Required task:
Convert the records starting at the line containing "will [737, 108]." and ending at the line containing "click(108, 217)" into a JSON list of strings, with one string per line and blank lines omitted.

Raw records
# # # # # # #
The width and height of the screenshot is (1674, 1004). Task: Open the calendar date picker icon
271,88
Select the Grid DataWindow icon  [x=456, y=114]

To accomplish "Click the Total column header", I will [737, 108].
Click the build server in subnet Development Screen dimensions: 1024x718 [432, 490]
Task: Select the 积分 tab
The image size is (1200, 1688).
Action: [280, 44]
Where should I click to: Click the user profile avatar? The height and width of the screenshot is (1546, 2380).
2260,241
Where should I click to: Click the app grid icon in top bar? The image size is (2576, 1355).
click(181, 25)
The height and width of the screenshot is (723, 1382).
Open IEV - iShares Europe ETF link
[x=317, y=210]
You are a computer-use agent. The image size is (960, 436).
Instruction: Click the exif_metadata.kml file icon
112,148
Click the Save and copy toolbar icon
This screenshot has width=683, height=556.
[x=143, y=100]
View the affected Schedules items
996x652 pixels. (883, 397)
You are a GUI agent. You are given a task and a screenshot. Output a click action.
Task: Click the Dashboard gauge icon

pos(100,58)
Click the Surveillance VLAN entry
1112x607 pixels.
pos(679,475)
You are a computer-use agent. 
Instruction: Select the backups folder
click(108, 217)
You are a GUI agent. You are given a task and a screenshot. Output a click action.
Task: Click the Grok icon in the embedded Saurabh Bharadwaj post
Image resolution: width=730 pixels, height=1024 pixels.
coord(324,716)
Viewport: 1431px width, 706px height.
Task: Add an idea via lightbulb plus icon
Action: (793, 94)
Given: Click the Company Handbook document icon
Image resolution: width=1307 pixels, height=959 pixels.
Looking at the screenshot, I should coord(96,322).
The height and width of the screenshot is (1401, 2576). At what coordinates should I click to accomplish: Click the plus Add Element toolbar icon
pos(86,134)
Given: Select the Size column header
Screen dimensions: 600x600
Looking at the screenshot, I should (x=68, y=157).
# # # # # # #
Exercise output:
[
  "To accomplish \"Click the Total column header\", I will [737, 108].",
  "Click the build server in subnet Development Screen dimensions: 1024x718 [432, 490]",
  "Task: Select the 积分 tab",
  "The image size is (1200, 1688).",
  "Action: [280, 44]",
  "Where should I click to: Click the user profile avatar? The height and width of the screenshot is (1546, 2380).",
  "2260,241",
  "Where should I click to: Click the app grid icon in top bar? The image size is (2576, 1355).",
  "click(181, 25)",
  "The height and width of the screenshot is (723, 1382).",
  "Open IEV - iShares Europe ETF link",
  "[x=317, y=210]",
  "You are a computer-use agent. The image size is (960, 436).",
  "Instruction: Click the exif_metadata.kml file icon",
  "112,148",
  "Click the Save and copy toolbar icon",
  "This screenshot has width=683, height=556.",
  "[x=143, y=100]",
  "View the affected Schedules items",
  "996x652 pixels. (883, 397)",
  "You are a GUI agent. You are given a task and a screenshot. Output a click action.",
  "Task: Click the Dashboard gauge icon",
  "pos(100,58)",
  "Click the Surveillance VLAN entry",
  "1112x607 pixels.",
  "pos(679,475)",
  "You are a computer-use agent. ",
  "Instruction: Select the backups folder",
  "click(108, 217)"
]